To Andrea’s great surprise, the Holy Father telephoned Andrea and invited him and his whole family to Casa Santa Marta (where Pope Francis lives in the Vatican). “What a great gift,” thought Andrea and his wife. But that was only the beginning.
They met the Holy Father, who spent a long time with them. They even had the extraordinary experience of being able to go to confession with him. He then offered them housing for the night so that he could meet with them again and have lunch with them.
The family accepted, full of gratitude. They didn’t know that shortly afterwards, in St. Peter’s Square, Pope Francis would make the greatest and most surprising gesture, asking all those present to pray for Noemi.

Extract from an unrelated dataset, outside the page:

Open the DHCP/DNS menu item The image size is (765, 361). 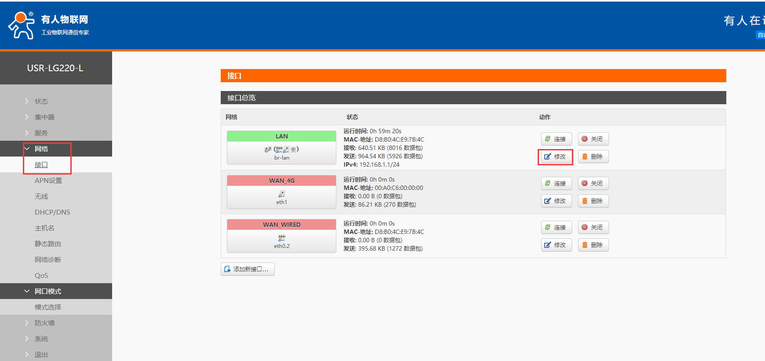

Pope Francis asks everyone in St. Peter’s Square to pray for Noemi
“Allow me to ask you for an act of charity,” the Pope said. “Rest assured that we’re not going to take up a collection,” he joked, then said,
“Before coming to the square I went to visit a little one-and-a-half-year-old girl with a very serious illness. Her dad and her mother are praying and asking the Lord for the health of this beautiful little girl. Her name is Noemi … Let’s perform an act of love. We don’t know her, but she’s a baptized child; she’s one of us, a Christian. Let’s make an act of love for her. In silence, first let us ask the Lord to help her at this moment and give her health. We’ll keep silence for a moment, and then we’ll pray the Hail Mary.”
Andrea and his family were happily overwhelmed by what felt like an infinite sea of prayers. They received letters from all over the world, and expressions of friendship and affection, along with donations for Noemi’s association. It was an unexpected and beautiful tumult of love!
From that time on, their friendship with the pope continued. They saw him again in 2016, and on that occasion the Pontiff gave Noemi his papal zucchetto.
The battles won by Project Noemi
Meanwhile the work of the Sciarretta family continues through Project Noemi, and thanks to their commitment, tenacity, determination, and courage, they’ve managed to achieve a great deal in their region of Abruzzo (near Rome).
In 2014 they helped found the pediatric sub-intensive therapy department at the hospital of Pescara, and it has been in operation since 2018.
Since 2015, thanks to the exhausting work of the Association, the Abruzzo region provides specific funds to support family caregivers: 10,000 euros per year for an unemployed parent who is taking care of a child suffering from a rare disease or severe disability.
Recently, during the lockdown, Project Noemi managed to donate FFP2 masks through the Red Cross to over 100 families with disabled children, not only in Abruzzo but also in Northern Italy, in places particularly affected by the virus. “They thanked us, full of emotion. Our help made them feel visible,” Andrea said.
Their work has helped fill a void left by other institutions. Noemi’s family is a great example of how suffering can teach us compassion, and how compassion can lead to action to relieve the suffering of others. If we stop to think about it, everyone has needs of some sort; if we open our eyes and hearts, there are countless opportunities to reach out to share our gifts, abilities and resources—and to thank others for the many small but not insignificant ways they have reached out to us.